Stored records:

'''

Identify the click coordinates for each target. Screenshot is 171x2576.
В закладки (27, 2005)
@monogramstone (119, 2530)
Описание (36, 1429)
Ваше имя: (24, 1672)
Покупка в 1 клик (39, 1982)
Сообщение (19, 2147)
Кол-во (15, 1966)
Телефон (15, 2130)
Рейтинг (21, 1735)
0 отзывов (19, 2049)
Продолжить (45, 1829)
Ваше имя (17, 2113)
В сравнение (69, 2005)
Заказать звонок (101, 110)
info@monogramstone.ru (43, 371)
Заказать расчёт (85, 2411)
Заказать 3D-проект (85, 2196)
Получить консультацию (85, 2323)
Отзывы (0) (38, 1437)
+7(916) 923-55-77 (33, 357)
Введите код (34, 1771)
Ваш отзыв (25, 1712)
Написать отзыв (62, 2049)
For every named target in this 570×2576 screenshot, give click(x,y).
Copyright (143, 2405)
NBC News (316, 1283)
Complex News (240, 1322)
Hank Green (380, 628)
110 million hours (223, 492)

'''

_Task goal_
Only one number is wanted: how many lines in the records above contain the string "target".

_Output of the task_
2